What I find particularly interesting is not the technology itself, but the impact it has on the people using it. Much of the discussion around AI focuses on efficiency and cost reduction. Whilst those benefits certainly exist, I believe they often miss the point in the context of the not-for-profit sector. Most organisations I work with are not looking to reduce headcount. They are looking to increase capacity. They are seeking ways to support more people, deliver more services, engage more donors and create greater impact without continually increasing administrative burden.
This is where I believe AI genuinely changes the conversation. If a staff member can spend less time processing paperwork and more time engaging with donors, that organisation becomes more effective. If a fundraising team can focus on relationship building rather than data entry, donor retention may improve. If volunteers can access information more easily, they are likely to spend less time searching for answers and more time contributing to the mission of the organisation. These outcomes are often difficult to quantify on a spreadsheet, yet they arguably represent the most significant benefits AI can deliver.
Another observation that emerged from the donor management project is that successful AI initiatives are rarely about AI alone. In fact, the biggest challenge many organisations face has nothing to do with Copilot, large language models or intelligent agents. The challenge is information management.
Across almost every not-for-profit organisation I encounter, valuable knowledge is scattered across Outlook mailboxes, SharePoint sites, network drives, PDFs, spreadsheets and legacy applications. Policies, procedures, donor records, grant documentation and operational knowledge often exist, but they are difficult to locate and even harder to govern. Before organisations begin building sophisticated AI agents, there is substantial value in ensuring information is properly organised, centralised and accessible.

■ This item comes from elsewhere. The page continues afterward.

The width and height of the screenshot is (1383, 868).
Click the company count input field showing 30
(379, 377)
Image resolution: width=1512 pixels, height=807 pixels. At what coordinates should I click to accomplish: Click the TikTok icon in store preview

This is particularly important because the quality of AI outputs will always be determined by the quality of the information available to the AI. A Copilot agent cannot surface knowledge that it cannot access. Similarly, it cannot generate meaningful recommendations if the underlying information is fragmented or poorly maintained. The organisations that will realise the greatest value from AI over the coming years are unlikely to be those with the most sophisticated agents. They will be the organisations that have invested in their information foundations and understand how to connect knowledge, people and processes together effectively.
Looking ahead, I suspect AI will become increasingly invisible. End users may not even realise they are interacting with AI-enabled processes. They will simply experience faster responses, more personalised engagement, reduced administration and improved access to information. In many respects, that is probably the ideal outcome. Technology should enable better outcomes, not become the focus of the conversation.
The donor management architecture demonstrates this principle well. Whilst the solution includes AI-driven document processing, intelligent agents, workflow automation and integrated data platforms, the true objective is much simpler. It is about helping organisations spend less time administering donations and more time building relationships with the people who choose to support their mission.
For a sector that is constantly being asked to do more with less, that may be one of the most valuable applications of AI we have seen so far.